§ Excerpt

+ + +

India is capable of ensuring equitable access to biopharmaceuticals

According to the World Health Organisation (WHO), an estimated two billion people across the world do not have access to essential medicines for life threatening diseases like cancer, AIDS and even autoimmune diseases like Type 1 diabetes.

In India, this situation is far more appalling, with an estimated 65 per cent of the population lacking access to potentially life-saving drugs and health-related expenditure constituting about 63 per cent of total out-of-pocket household expenses.

In this context, it is important to improve access to essential medicines in our country by taking measures aimed at reducing the cost of drug production, introducing more cost-effective options to expensive biopharma products and improving their distribution and availability across urban and rural centres alik.

Improving pharma access equity and health insurance coverage

An important part of achieving Universal Health Coverage, providing access to affordable and quality-assured essential medicines has been a focal point of the Indian government since the past few decades.

+ + +

§ Extracted information
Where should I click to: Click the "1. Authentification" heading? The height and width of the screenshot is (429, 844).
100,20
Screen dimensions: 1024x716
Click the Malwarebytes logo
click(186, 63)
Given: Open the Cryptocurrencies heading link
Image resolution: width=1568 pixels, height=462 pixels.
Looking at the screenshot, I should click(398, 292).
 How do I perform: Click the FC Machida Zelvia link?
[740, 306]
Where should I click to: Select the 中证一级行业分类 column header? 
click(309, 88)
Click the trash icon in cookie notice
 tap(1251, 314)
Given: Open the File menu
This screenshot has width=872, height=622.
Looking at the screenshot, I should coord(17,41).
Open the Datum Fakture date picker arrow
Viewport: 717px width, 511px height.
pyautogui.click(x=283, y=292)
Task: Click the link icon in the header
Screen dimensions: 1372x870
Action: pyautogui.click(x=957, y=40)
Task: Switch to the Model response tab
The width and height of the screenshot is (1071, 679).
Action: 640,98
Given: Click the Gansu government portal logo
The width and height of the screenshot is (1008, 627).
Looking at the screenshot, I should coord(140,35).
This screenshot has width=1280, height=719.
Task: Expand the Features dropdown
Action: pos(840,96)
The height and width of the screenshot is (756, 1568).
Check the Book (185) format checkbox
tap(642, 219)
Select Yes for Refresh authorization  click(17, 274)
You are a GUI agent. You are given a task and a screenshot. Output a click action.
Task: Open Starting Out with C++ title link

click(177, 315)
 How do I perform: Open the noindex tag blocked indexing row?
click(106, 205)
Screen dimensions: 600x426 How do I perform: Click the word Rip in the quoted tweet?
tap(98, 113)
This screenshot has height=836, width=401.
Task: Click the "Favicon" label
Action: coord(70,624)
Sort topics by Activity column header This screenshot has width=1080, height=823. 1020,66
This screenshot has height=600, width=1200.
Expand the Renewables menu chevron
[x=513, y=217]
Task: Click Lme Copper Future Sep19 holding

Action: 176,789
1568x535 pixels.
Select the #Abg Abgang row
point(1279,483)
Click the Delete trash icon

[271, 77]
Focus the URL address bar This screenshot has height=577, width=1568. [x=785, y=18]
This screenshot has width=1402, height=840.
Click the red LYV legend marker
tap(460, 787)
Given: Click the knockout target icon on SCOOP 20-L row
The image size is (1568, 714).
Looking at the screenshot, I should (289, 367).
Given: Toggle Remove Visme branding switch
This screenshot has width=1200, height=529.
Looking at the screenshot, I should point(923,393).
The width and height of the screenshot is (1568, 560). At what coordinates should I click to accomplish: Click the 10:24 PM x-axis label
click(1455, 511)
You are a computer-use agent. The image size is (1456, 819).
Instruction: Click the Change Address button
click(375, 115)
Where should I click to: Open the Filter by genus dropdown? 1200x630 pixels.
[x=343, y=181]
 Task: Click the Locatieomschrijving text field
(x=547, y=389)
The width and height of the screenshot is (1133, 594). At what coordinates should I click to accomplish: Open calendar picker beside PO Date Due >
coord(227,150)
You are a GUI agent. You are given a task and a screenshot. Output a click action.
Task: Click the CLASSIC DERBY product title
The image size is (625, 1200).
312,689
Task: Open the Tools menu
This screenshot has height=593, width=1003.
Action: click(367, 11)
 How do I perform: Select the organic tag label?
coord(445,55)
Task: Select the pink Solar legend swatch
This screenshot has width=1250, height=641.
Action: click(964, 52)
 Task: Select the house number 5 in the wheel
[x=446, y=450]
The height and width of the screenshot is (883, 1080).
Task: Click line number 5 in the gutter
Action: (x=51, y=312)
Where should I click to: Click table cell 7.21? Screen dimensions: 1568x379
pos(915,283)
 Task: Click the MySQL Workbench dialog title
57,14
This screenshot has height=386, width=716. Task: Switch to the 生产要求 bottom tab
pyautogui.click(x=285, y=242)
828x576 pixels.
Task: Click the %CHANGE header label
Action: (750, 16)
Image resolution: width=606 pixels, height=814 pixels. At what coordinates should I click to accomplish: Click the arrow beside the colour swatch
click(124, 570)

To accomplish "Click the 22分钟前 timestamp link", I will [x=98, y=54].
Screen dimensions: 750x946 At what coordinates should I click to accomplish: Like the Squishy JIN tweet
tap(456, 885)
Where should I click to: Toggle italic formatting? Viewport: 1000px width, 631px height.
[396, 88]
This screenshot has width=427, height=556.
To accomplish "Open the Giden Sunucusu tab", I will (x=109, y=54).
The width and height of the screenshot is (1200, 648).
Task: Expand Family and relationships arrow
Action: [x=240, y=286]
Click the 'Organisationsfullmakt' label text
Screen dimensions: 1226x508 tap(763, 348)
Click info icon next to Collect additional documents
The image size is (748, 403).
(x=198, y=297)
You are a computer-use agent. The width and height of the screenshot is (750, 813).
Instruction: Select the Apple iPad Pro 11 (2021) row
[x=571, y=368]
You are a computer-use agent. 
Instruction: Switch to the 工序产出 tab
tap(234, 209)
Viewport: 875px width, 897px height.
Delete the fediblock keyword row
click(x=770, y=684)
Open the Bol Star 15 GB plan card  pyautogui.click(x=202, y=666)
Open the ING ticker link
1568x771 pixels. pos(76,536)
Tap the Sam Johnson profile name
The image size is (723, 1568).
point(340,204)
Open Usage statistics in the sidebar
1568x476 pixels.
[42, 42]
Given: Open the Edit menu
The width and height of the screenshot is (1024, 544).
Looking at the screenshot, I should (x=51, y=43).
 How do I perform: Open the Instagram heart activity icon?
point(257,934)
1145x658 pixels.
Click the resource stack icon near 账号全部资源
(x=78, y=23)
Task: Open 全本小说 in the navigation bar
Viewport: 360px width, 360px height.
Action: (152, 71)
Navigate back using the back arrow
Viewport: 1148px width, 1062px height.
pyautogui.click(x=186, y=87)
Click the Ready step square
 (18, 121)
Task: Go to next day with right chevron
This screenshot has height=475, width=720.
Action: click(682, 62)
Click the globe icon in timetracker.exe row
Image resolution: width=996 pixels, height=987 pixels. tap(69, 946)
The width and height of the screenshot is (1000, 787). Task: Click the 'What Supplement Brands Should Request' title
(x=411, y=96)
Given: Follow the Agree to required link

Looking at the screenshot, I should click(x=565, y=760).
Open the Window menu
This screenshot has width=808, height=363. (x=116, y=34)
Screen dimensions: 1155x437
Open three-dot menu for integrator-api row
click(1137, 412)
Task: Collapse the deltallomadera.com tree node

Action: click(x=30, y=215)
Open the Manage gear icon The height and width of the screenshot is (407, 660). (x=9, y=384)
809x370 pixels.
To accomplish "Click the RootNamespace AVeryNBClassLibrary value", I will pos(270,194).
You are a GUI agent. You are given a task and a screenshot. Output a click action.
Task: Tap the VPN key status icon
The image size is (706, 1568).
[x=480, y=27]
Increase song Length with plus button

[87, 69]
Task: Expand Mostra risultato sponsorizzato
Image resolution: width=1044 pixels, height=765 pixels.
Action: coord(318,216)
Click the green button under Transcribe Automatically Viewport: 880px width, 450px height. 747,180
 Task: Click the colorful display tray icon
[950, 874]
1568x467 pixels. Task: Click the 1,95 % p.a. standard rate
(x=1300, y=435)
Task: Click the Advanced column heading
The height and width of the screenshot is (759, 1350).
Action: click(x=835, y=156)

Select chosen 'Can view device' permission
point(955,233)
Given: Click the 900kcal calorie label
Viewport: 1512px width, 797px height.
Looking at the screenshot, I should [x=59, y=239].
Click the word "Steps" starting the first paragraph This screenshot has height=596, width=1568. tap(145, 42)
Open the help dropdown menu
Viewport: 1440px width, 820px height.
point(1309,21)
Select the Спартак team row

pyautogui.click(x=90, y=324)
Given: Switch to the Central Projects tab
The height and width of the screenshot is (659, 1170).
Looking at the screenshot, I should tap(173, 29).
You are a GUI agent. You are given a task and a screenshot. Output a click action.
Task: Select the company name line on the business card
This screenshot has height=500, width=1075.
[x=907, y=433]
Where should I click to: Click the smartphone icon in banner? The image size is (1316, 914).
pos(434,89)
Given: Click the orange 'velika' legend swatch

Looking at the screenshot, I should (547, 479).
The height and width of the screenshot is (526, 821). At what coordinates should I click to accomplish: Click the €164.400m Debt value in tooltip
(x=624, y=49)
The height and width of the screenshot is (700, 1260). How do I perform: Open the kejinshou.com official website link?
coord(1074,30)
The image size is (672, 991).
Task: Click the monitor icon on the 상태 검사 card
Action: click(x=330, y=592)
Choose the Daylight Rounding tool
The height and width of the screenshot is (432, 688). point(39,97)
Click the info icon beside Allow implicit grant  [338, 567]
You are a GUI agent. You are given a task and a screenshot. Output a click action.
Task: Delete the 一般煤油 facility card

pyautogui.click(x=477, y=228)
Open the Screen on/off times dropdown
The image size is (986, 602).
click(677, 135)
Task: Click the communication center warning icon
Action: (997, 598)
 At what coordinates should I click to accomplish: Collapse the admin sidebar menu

+ + +

§ Tasks and exercises
(1) Answer these questions using the article on access to biopharmaceuticals:
(a) According to the World Health Organisation, about how many people worldwide lack access to essential medicines for life-threatening diseases?
(b) What share of India's population is estimated to lack access to potentially life-saving drugs?
(c) What has been a focal point of the Indian government for the past few decades?
(2) Transcribe part of the article on access to biopharmaceuticals, beginning at the words "In India, this" and stopping after the words "rural centres alik.".

§ Answers for each item
(1)
(a) An estimated two billion people.
(b) An estimated 65 per cent.
(c) Providing access to affordable and quality-assured essential medicines.

(2)
In India, this situation is far more appalling, with an estimated 65 per cent of the population lacking access to potentially life-saving drugs and health-related expenditure constituting about 63 per cent of total out-of-pocket household expenses.

In this context, it is important to improve access to essential medicines in our country by taking measures aimed at reducing the cost of drug production, introducing more cost-effective options to expensive biopharma products and improving their distribution and availability across urban and rural centres alik.